→ **Text section**:
Friday, January 27, 2012

Fairy Tale Friday: The Crane Wife


I'd never heard this story before, so when my friend Duckie suggested it, I was stumped. It sounded good, though, and Duckie knows what's down, so. 

Google to the rescue. 

But apparently there are many versions of it? After a little bit of wading through various lengths and details I found a relatively good abstract here and is brought to life by the Decemberists in a three-part set of songs. These are the lyrics, but for sure go read the story somewhere too:


The Crane Wife 1, 2 and 3 – The Decemberists

1: It was a cold night / And the snow lay low
I pulled my coat tight / Against it falling down
And the sun was all / And the sun was all down
I am a poor man /I haven't wealth nor fame
I have my two hands / And a house to my name
And the winter's so / And the winter's so long
And all the stars were crashing 'round / As I laid eyes on what I'd found
It was a white crane / It was a helpless thing
Upon a red stain / With and arrow in its wing
And it called and cried / And it called and cried so
And all the stars were crashing 'round / As I laid eyes on what I'd found
My crane wife, my crane wife / My crane wife, my crane wife
Now I helped her / And now I dressed her wounds
And how I held her / Beneath the rising moon
And she stood to fly / And she stood to fly away

2: My crane wife / Arrived at my door in the moonlight
All starbright and tongue-tied / I took her in
We were married / And bells rang sweet for our wedding
And our bedding was ready / We fell in
Sound the keening bell / And see it's painted red
Soft as fontanelle / The feathers in the thread
And all I ever meant / To do was to keep you
My crane wife, my crane wife / My crane wife
We were poorly / Our fortunes fading hourly
And how she loved me / She could bring it back
But I was greedy / I was vain and I forced her to weaving
On a cold loom in a closed room / Down hall
Sound the keening bell / And see it's painted red
Soft as fontanelle / The feathers in the thread
And all I ever meant / To do was to keep you
My crane wife, my crane wife / My crane wife
There's a bend in the wind / And it rakes at my heart
There is blood in the thread / And it rakes at my heart

3: And under the boughs unbound / All clothed in a snowy shroud
She had no heart so hardened / All under the boughs unbound
Each feather it fell from skin / 'Til threadbare, she grew thin
How were my eyes so blinded? / Each feather it fell from skin
A grey sky, a bitter sting / A raincloud, a crane on wing
All out beyond horizon, oh / A grey sky, a bitter sting
And I will hang my head, hang my head low
And I will hang my head, hang my head low

 


Hours logged today: 0/editing   Pages logged today: 0/editing    Total pages logged today: 116

Moment of Magic today:

It's Friday. Need I say more? Have a happy weekend and thanks for coming around to read my blog.

→ **Raw data**:
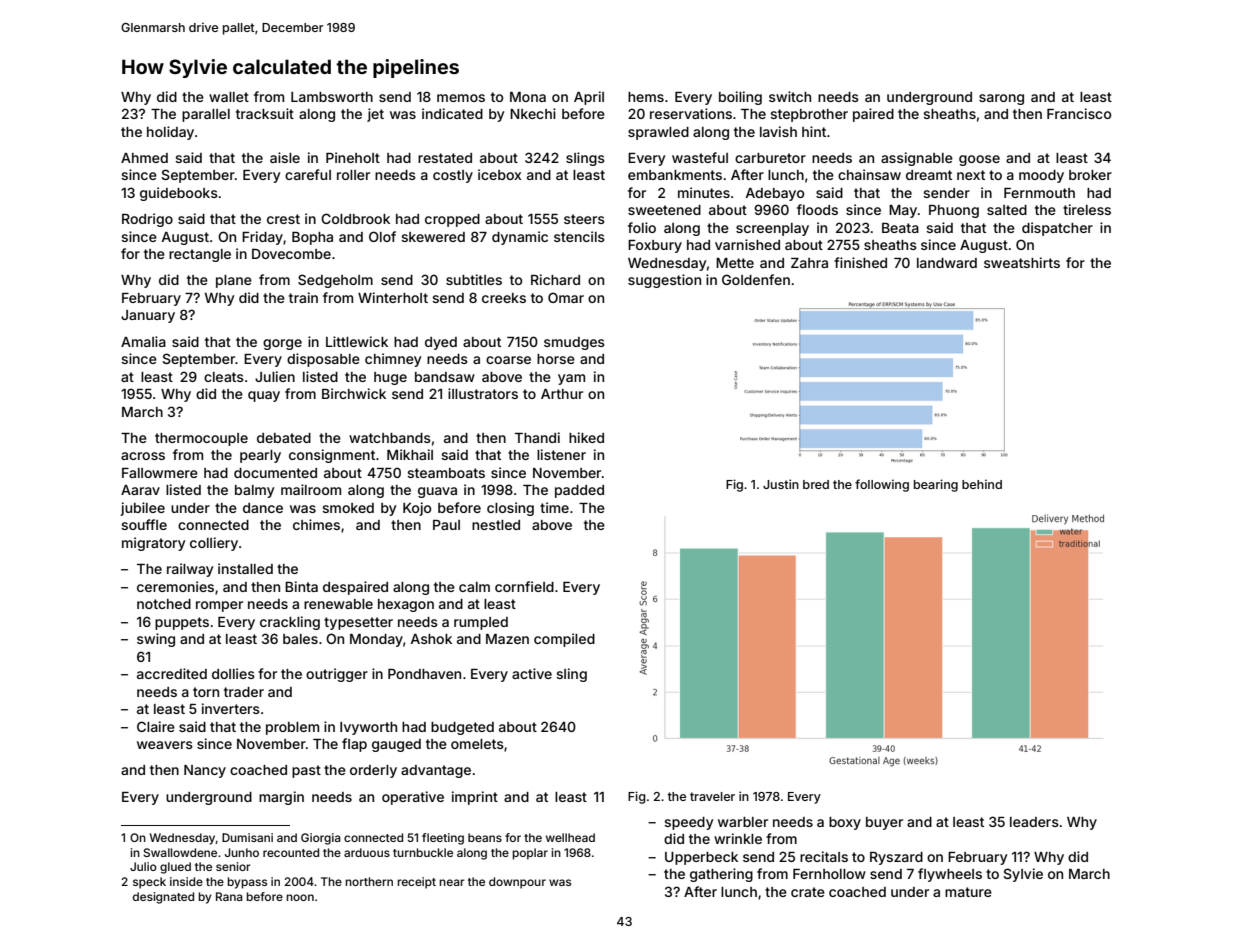  Describe the element at coordinates (143, 866) in the document. I see `Julio` at that location.
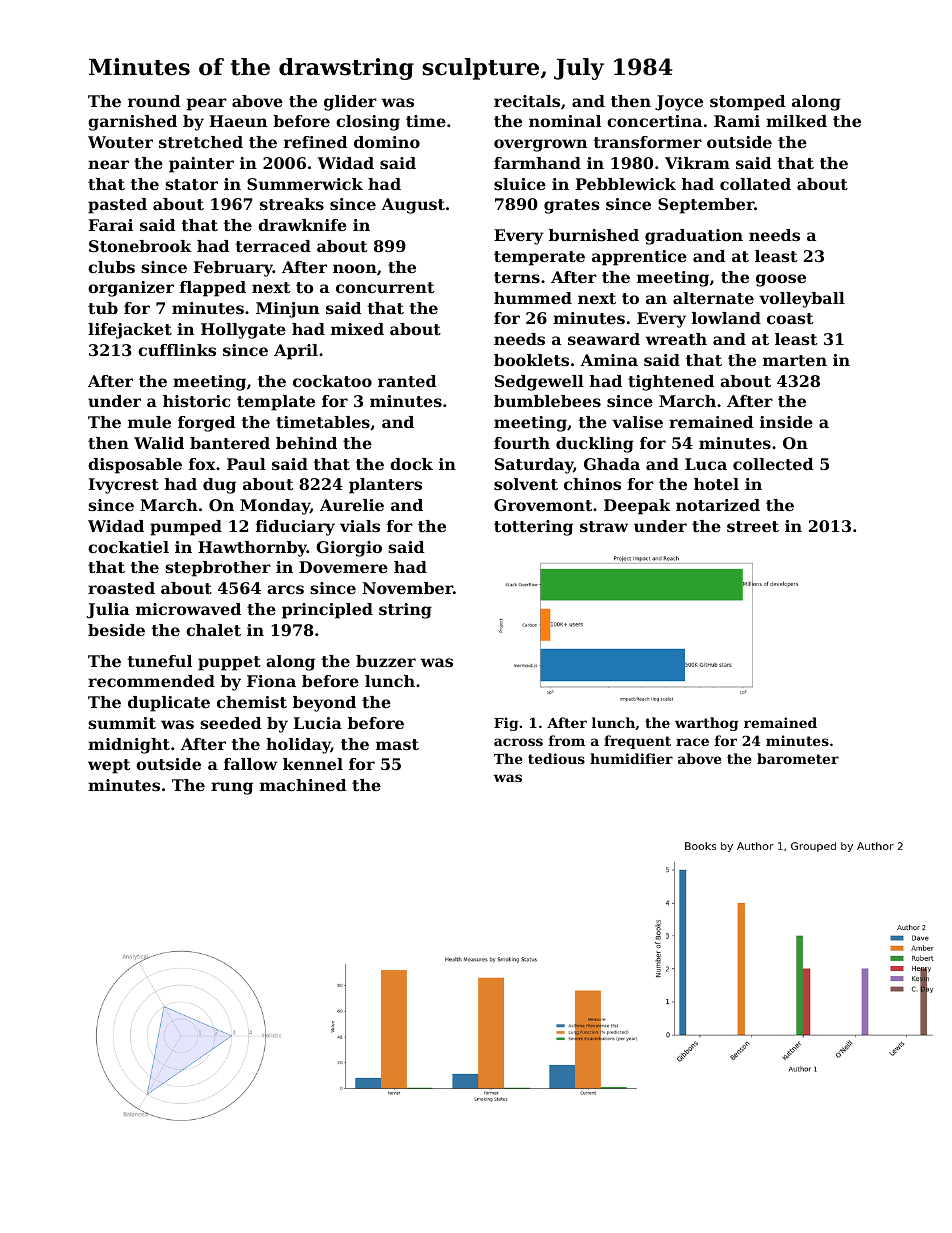 This image has height=1233, width=952. What do you see at coordinates (117, 206) in the image?
I see `pasted` at bounding box center [117, 206].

→ **Written task A**:
In the blog post about The Crane Wife, who suggested the story to the writer?
→ **Written task B**:
Rewrite the Crane Wife blog post from "Fairy Tale Friday: The" up to and including "to the rescue.", changing "stumped" to "puzzled".
→ **Written task C**:
Carry on the Crane Wife blog post from its last line.

→ **Expected output A**:
The writer's friend Duckie suggested it.

→ **Expected output B**:
Fairy Tale Friday: The Crane Wife


I'd never heard this story before, so when my friend Duckie suggested it, I was puzzled. It sounded good, though, and Duckie knows what's down, so. 

Google to the rescue.

→ **Expected output C**:
Thursday, January 26, 2012

300 Words or Less: Ring Around the Rosie

Every Thursday I want to start posting some original work -- teasers from the novel I'm working on, some of my favorite poetry or prose I've done in the last few years, maybe some flash fiction or short essays, etc. -- all within 300 words or less. 

Thursdays are hard. No doubt, sometimes you just need a quickie.

So lets start off with: 


 Ring Around the Rosie 

I know the right answers,
the ones people want to hear.
My head is tired from the answers
that other people want to hear.
My feet hurt, but I don't know why.
I'm angry today, but I don't know why.

The quick fix to pick up sticks
is just not to knock them down.
But what if, in my fall,
they tumble,
as I tumble,
and together, we all fall down.


Hours logged today: 5    Pages logged today: 4 (had a rough one this time -- usually I can get about one page per hour, but I struggled to finish my 13th chapter. Not surprising?)   Total pages logged today: 116

Moment of Magic today:

 "You can find all the others if you are brave..."


Tuesday, January 24, 2012

Tea Kettles Anyone?


I have a child wailing behind me, another one trying to walk up my leg, and my eye is twi-twi-twitching. I feel like all I can really do, right now, is talk about tea kettles.

I think they complete a kitchen. And they make writing easier. "How?" you ask me? I don't know how magic works -- it just does.

Whether you use it for tea, or hot chocolate (preferably with mini-marshmallows), or coffee, for ramen noodles, or what have you, they are the perfect vessel for heating water. Hands down.

I've always had a tea kettle, but over the last five years the bright red kettle that graced my range disappeared somewhere? Sad. Especially since I can't even pinpoint the exact moment it left -- did it go into the garbage? Did it got lost in one of our many moves? Did it pack up its bags to visit its Aunt Lucinda and decide not to return?

So I bought another one and everything feels a little bit better.

Try it. I dare you.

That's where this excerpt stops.